AlteradoVersão 3Vigente desde: 03/09/2015
1 -Sem prejuízo do disposto nos n.os 1 a 4 do artigo 29.º, apenas as empresas que tenham realizado a mera comunicação prévia ou a comunicação prévia com prazo através do Registo Nacional de Agentes de Animação Turística (RNAAT), acessível ao público através do balcão do empreendedor previsto nos Decretos-Leis n.os 92/2010, de 26 de julho, e 48/2011, de 1 de abril, disponível através do Portal do Cidadão, e do sítio na Internet do Turismo de Portugal, I. P., nos termos previstos nos artigos 11.º e 13.º, podem exercer e comercializar, em território nacional, as atividades de animação turística definidas no artigo 3.º e nos n.os 1 e 2 do artigo anterior.
2 -Quando pretendam exercer exclusivamente atividades marítimo-turísticas, as empresas devem inscrever-se no RNAAT como operadores marítimo-turísticos e apenas podem exercer as atividades previstas no n.º 2 do artigo anterior.
3 -As empresas proprietárias ou exploradoras de empreendimentos turísticos que exerçam atividades próprias das empresas de animação turística como complementares à sua atividade principal estão sujeitas ao regime da mera comunicação prévia ou da comunicação prévia com prazo através do RNAAT, nos termos previstos nos artigos 11.º e 13.º, com isenção do pagamento das taxas a que se refere o artigo 16.º.
4 -As associações, clubes desportivos, misericórdias, mutualidades, instituições privadas de solidariedade social e entidades análogas podem exercer atividades próprias de animação turística estando isentas de inscrição no RNAAT, desde que cumpram cumulativamente os seguintes requisitos:
a)A organização e venda das atividades não tenham fim lucrativo;
b)As atividades se dirijam única e exclusivamente aos seus membros ou associados e não ao público em geral;
c)As atividades tenham caráter esporádico e não sejam realizadas de forma contínua ou permanente, salvo se forem desenvolvidas por entidades de cariz social, cultural ou desportivo;
d)Obedeçam, na realização de transportes, ao disposto no artigo 26.º, com as devidas adaptações;
e)No caso de serem utilizadas embarcações e demais meios náuticos, estes cumpram os requisitos e procedimentos técnicos, designadamente em termos de segurança, regulados por diploma próprio.

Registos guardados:
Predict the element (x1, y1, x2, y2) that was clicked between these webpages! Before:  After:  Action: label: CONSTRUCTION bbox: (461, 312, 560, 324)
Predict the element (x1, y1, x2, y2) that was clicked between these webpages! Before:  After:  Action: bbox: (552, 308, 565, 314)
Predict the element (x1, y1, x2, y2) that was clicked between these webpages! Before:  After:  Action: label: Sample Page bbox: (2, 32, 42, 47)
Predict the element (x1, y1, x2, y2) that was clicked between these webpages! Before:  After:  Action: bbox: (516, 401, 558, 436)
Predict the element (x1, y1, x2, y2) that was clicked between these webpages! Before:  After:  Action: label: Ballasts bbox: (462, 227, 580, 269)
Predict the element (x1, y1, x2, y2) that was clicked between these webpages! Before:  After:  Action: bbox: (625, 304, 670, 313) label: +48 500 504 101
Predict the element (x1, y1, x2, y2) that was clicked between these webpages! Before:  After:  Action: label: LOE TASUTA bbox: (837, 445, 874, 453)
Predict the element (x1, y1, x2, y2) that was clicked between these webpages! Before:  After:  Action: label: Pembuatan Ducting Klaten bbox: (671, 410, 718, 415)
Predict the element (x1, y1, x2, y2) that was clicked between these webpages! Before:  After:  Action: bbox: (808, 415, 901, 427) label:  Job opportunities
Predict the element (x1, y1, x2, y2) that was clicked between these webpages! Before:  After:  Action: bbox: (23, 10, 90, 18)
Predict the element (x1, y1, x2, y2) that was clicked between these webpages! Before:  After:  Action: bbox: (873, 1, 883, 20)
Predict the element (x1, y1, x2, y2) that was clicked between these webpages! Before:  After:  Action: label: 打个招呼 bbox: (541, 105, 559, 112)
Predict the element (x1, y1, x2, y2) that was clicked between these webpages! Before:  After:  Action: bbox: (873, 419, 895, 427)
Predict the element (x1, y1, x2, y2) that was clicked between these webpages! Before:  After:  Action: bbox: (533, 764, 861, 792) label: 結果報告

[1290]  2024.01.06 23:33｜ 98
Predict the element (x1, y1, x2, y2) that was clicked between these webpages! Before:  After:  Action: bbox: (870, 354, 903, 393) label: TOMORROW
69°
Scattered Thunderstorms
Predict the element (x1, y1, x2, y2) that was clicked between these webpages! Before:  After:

→ Tarefas
1 > Responda, com base no artigo sobre as empresas de animação turística:
(a) Em que registo e com que designação se devem inscrever as empresas que pretendam exercer exclusivamente atividades marítimo-turísticas?
(b) Que pagamento dispensa o artigo às empresas proprietárias ou exploradoras de empreendimentos turísticos?
(c) A quem se podem dirigir as atividades das associações e entidades análogas isentas de inscrição?
2 > Escreva a continuação do artigo sobre as empresas de animação turística a partir do ponto em que o texto termina.
Este material não tem relação com o artigo sobre as empresas de animação turística.

→ Respostas
1 >
(a) No RNAAT, como operadores marítimo-turísticos.
(b) O pagamento das taxas a que se refere o artigo 16.º.
(c) Única e exclusivamente aos seus membros ou associados, e não ao público em geral.

2 >
5 -As entidades a que se refere o número anterior estão obrigadas a celebrar um seguro de responsabilidade civil e de acidentes pessoais que cubra os riscos decorrentes das atividades a realizar e, quando se justifique, um seguro de assistência válido no estrangeiro, nos termos previstos no capítulo vii e na portaria a que se refere o n.º 2 do artigo 27.º, aplicando-se-lhes igualmente a admissibilidade de garantia financeira ou instrumento equivalente, nos termos dos n.os 2 e 3 do artigo 13.º do Decreto-Lei n.º 92/2010, de 26 de julho, devidamente adaptados.
6 -Sem prejuízo do cumprimento da demais legislação aplicável, as entidades referidas no n.º 4 que pretendam exercer as atividades referidas na alínea a) do n.º 1 do artigo 4.º devem enviar ao ICNF, I. P., a declaração de adesão formal ao código de conduta previsto no n.º 1 do artigo 20.º, aplicável com as devidas adaptações.
7 -As empresas de animação turística registadas no RNAAT, que no âmbito das suas atividades desenvolvam percursos pedestres urbanos ou visitas guiadas a museus, palácios, monumentos e sítios históricos, incluindo arqueológicos, têm direito a entrada livre nos recintos, palácios, museus, monumentos, sítios históricos e arqueológicos, do Estado e das autarquias locais, quando em exercício de funções e durante as horas de abertura ao público.
8 -A gratuitidade de entrada nos locais referidos no número anterior apenas é garantida mediante exibição de documento comprovativo do registo e, tratando-se de pessoa diversa da constante no registo, declaração da empresa contendo a identificação do profissional em exercício de funções de visita guiada complementada com documento de identificação civil.

Histórico de Alterações

Alterado

Versão 3Versão em vigor

Em vigor desde 03/09/2015

Decreto-Lei n.º 186/2015 - 1.ª Série(03/09/2015)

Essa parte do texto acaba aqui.